| EXERCISE GOAL |
Only the lines from the one containing "You are a GUI" to the end of the material are to be copied, exactly and in full; images stay out.

| SUPPLIED RECORDS |

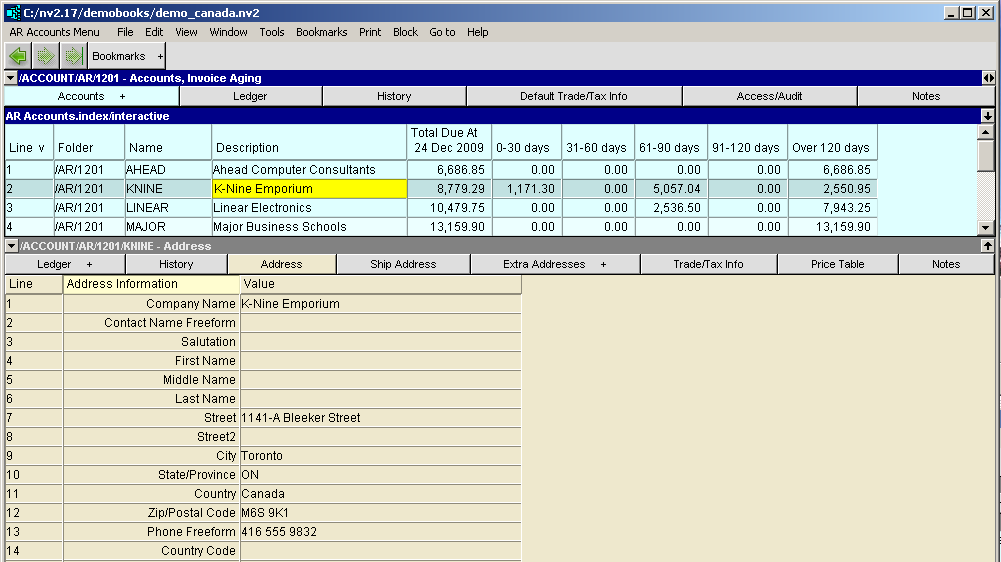The image size is (1001, 562).
Task: Click the left-right arrows icon on Accounts title bar
Action: (x=988, y=78)
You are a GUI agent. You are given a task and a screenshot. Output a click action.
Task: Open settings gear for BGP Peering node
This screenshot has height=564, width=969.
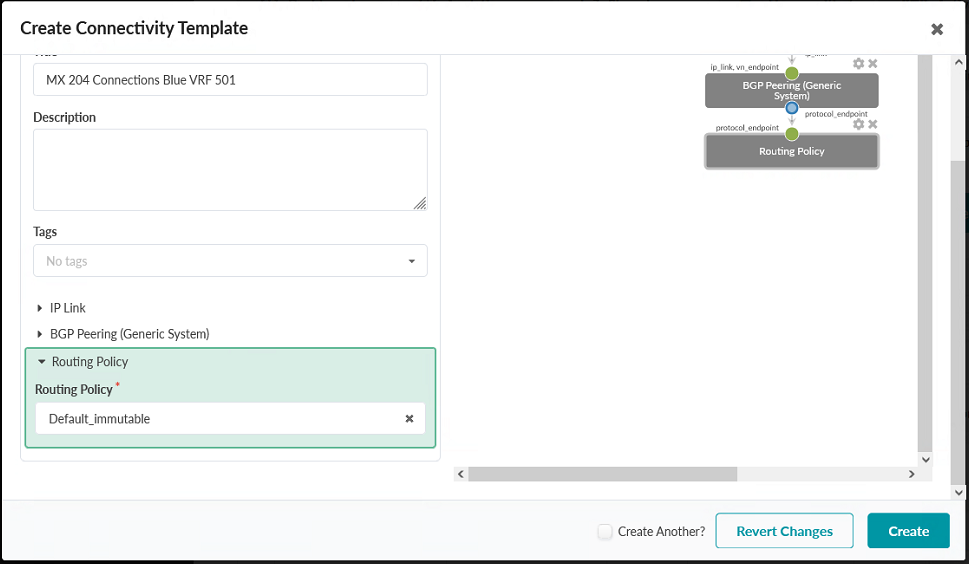coord(858,64)
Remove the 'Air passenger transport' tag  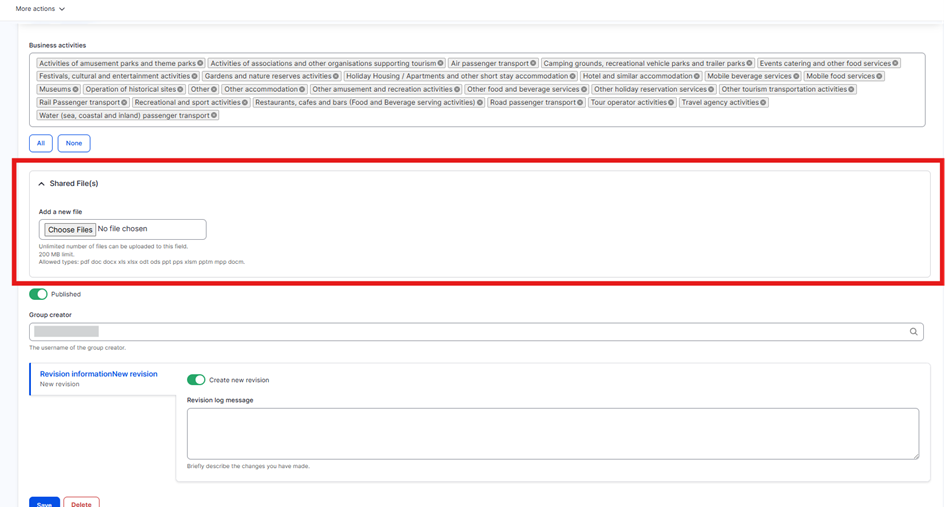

| ANSWER SPACE |
You are a GUI agent. You are given a task and a screenshot. Output a click action.
Task: Open settings gear for BGP Peering node
This screenshot has height=564, width=969.
coord(858,64)
Remove the 'Air passenger transport' tag  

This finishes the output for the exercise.